*Texte du document:*
Histoire et description
Le palais carolingien
Le royaume d'Aquitaine avait été reconstitué par Charlemagne pour son fils Louis le Pieux. Un palais fut construit pour lui au IXe siècle à cheval sur la muraille romaine datant de la fin du IIIe siècle, sur le point le plus élevé de la ville. Le roi Louis y fit plusieurs séjours, et y revint une fois devenu empereur, en 839 et en 840. Il fut ensuite le siège des comtes de Poitiers. Ce premier état du palais a totalement disparu dans un incendie en 1018.
Le palais des comtes de Poitiers-ducs d'Aquitaine
Le , Richard Cœur de Lion vint au palais ducal se soumettre à son père Henri II[1].
Le donjon ou tour Maubergeon
Il fut reconstruit par les comtes-ducs d'Aquitaine, alors au faîte de leur puissance. Le comte Guillaume IX y ajouta un donjon vers 1104, du côté de la ville, appelé « tour Maubergeon ». Ce donjon rectangulaire était renforcé d'une tour à chaque angle, et fut très endommagé avec la partie sud du palais lors de l'incendie allumé par le comte de Derby en 1346.
La grande salle
Entre 1199 et 1204[2], Aliénor d'Aquitaine fait bâtir la grande salle (parfois désignée par son nom latin, aula), qui remplace une autre plus ancienne. Sans nom particulier à l'époque, cette salle (50 × 16,85 mètres[2]) était probablement la plus vaste de l'époque en Europe mis à part le Westminster Hall de Londres qui lui est apparenté. L’ancien « pont de la salle » du XIIe siècle existe encore dans les constructions modernes de l'actuelle rue du marché. La salle n'a pas de plafond, et on peut voir la charpente en châtaignier, construite en 1862 par les charpentiers de marine de La Rochelle. Les murs de la salle sont ornés d'arcatures aveugles supportées par de fines colonnettes, avec une organisation différente selon le mur. Des têtes grimaçantes et des personnages ornent les culots des colonnes. Ce type d'ornement est fréquent dans l'art gothique dit « plantagenêt » angevin, ou encore « gothique de l’Ouest ». On le retrouve à la cathédrale de Poitiers, édifice contemporain. Les murs ont été enduits et peints au XIXe siècle de motifs imitant la pierre en grand appareil. Une banquette de pierre fait le tour de la salle. Elle fut utilisée comme « salle des pas perdus » du palais de justice jusqu'en 2019.
- La Grande Salle avec, au fond, la « Belle Cheminée ».
- La « Belle Cheminée », photographie ancienne.

*Consignes écrites:*
[A] D'après le texte sur le palais des comtes de Poitiers, en quelle année un incendie a-t-il fait disparaître le premier état du palais ?
[B] Poursuivez le texte sur le palais des comtes de Poitiers après sa dernière phrase.
La liste placée après le texte est un matériau indépendant.

*Liste fournie:*
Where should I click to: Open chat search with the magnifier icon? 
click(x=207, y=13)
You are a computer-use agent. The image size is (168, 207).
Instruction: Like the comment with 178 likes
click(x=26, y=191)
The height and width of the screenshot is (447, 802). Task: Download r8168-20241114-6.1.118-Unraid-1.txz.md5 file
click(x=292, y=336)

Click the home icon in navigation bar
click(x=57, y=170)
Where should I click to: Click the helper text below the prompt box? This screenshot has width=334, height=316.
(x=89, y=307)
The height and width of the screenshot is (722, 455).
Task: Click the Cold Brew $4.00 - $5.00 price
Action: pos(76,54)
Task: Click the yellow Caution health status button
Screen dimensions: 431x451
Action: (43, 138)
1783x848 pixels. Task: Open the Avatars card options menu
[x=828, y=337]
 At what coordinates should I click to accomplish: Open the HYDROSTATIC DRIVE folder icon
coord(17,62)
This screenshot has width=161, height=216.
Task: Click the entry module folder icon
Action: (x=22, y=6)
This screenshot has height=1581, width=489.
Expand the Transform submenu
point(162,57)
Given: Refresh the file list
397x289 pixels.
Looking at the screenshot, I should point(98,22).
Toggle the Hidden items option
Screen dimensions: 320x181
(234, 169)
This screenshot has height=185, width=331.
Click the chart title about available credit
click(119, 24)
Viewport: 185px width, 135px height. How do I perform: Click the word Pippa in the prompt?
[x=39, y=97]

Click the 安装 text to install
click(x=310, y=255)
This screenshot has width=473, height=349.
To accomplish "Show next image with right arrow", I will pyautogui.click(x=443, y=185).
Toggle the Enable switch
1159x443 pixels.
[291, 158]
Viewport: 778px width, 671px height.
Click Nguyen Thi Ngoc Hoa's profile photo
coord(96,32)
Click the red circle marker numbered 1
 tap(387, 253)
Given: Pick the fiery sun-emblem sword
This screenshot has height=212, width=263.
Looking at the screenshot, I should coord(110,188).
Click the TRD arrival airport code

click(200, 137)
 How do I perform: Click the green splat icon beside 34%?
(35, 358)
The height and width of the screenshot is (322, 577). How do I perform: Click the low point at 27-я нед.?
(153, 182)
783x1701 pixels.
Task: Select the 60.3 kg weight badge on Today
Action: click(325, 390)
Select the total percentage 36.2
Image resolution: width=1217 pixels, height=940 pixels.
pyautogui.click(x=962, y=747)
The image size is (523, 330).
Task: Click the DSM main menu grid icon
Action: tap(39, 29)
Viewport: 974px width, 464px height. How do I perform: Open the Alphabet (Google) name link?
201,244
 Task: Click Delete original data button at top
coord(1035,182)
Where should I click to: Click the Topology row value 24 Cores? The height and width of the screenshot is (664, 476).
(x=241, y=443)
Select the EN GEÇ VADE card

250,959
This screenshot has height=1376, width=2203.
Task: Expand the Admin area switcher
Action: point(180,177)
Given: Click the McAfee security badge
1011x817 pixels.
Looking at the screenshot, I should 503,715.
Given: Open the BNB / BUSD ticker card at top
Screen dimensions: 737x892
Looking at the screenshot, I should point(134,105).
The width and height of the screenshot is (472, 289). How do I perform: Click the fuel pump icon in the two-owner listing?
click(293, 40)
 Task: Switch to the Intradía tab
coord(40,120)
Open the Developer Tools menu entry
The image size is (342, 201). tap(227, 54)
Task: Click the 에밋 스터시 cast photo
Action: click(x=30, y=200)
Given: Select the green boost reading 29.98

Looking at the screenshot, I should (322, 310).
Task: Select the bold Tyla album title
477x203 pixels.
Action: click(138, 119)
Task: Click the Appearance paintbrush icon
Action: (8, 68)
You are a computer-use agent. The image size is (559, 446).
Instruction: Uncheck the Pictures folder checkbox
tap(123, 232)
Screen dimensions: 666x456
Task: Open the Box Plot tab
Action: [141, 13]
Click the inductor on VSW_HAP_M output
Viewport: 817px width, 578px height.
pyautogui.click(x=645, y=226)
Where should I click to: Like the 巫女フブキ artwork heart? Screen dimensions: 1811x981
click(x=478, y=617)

*Les réponses:*
[A] En 1018.

[B]
La reconstruction par le duc de Berry
Le duc Jean Ier de Berry, qui était aussi comte apanagiste de Poitiers, reconstruit la partie du palais détruite par l'incendie de 1346. D'une part, le château et les remparts sont relevés ; d'autre part, les appartements privés sont reconstruits dans le style gothique flamboyant par l'architecte et sculpteur Guy de Dammartin ; enfin, on reconstruit son pignon sud en 1386 pour y aménager une estrade, trois grandes cheminée, en arrière de laquelle trois baies furent placées[2]. Ces travaux furent effectués de 1388 à 1416, pendant les trêves dans la guerre de Cent Ans.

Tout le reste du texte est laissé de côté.